Или вот этот, совершенно пастернаковский: «А солнце меж тем подкралось к окну, пощупало красную бахрому занавески, принялось выводить круги и узоры. Вот, вплыв в комнату на волне окрепшего дня, оно плеснуло белизной на тарелку; и загустел блеск ножа».

В «Волнах», этом «коллективном» монологе, «биографии бытия», как определила творчество Вулф Маргерит Юрсенар, сталкиваются, перетекают друг в друга, сливаются мысли, чувства, признания, страхи, предрассудки, фантазии каждого из шести персонажей. Они-то, эти мысли, чувства, ассоциации, в своей совокупности и многозначности и создают драматическую, «волнообразную» атмосферу книги – «Волны» ведь задумывались как драма: «Это должно стать… поэмой, драмой».

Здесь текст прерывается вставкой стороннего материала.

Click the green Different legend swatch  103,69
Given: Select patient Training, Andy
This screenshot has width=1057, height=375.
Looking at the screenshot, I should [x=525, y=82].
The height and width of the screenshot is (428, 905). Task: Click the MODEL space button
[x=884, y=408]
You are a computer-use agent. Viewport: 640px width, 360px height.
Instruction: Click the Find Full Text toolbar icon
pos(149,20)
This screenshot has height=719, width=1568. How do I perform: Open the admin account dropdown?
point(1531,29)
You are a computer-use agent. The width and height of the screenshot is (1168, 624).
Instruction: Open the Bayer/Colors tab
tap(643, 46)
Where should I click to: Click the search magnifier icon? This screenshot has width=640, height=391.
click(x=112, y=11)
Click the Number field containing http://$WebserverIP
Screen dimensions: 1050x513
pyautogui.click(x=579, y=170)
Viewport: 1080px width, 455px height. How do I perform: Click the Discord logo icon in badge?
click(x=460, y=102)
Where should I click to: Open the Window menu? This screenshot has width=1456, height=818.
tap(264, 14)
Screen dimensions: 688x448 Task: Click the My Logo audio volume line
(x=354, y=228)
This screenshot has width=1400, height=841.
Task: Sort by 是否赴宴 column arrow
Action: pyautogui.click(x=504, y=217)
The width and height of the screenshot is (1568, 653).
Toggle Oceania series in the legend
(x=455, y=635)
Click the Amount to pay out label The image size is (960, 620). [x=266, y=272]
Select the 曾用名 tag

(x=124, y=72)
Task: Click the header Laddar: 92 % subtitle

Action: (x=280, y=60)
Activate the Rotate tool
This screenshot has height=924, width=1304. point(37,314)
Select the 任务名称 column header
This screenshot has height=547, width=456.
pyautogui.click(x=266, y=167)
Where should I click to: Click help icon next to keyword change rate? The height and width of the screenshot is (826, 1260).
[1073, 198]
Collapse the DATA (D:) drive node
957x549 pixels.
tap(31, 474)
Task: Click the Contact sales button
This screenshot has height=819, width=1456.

Драмой и в общеупотребительном, и в историко-литературном смысле. «Волны» – своеобразный моноспектакль, где шесть действующих лиц словно бы выходят по очереди, постоянно подменяя друг друга, на авансцену и выговариваются – нескончаемо рассуждают на темы высокие и низкие, близкие и далекие. Однако рассуждают, ведут диалог с другими действующими лицами исключительно про себя, неслышно для собеседника, – вслух свои реплики они не произносят. Реагируют – бурно, глубокомысленно, болезненно – на то, что о них думают, как с ними поступают другие. Завидуют им, влюбляются в них, ненавидят, сочувствуют, пытаются понять, самоутверждаются за их счет, вспоминают их слова и поступки, ставят себя на их место – но в контакт с ними, даже когда сидят за одним столом, провожая Персивала в Индию, вступают лишь мысленно, так сказать, вслепую – оттого, наверно, Вулф и назвала «Волны» «слепой книгой».

Шесть персонажей в пьесе Луиджи Пиранделло ищут автора[154]; шесть персонажей в романе Вирджинии Вулф, персонажей столь же разобщенных и единых в своей разобщенности, ищут друг друга и себя самих. Ищут и не находят.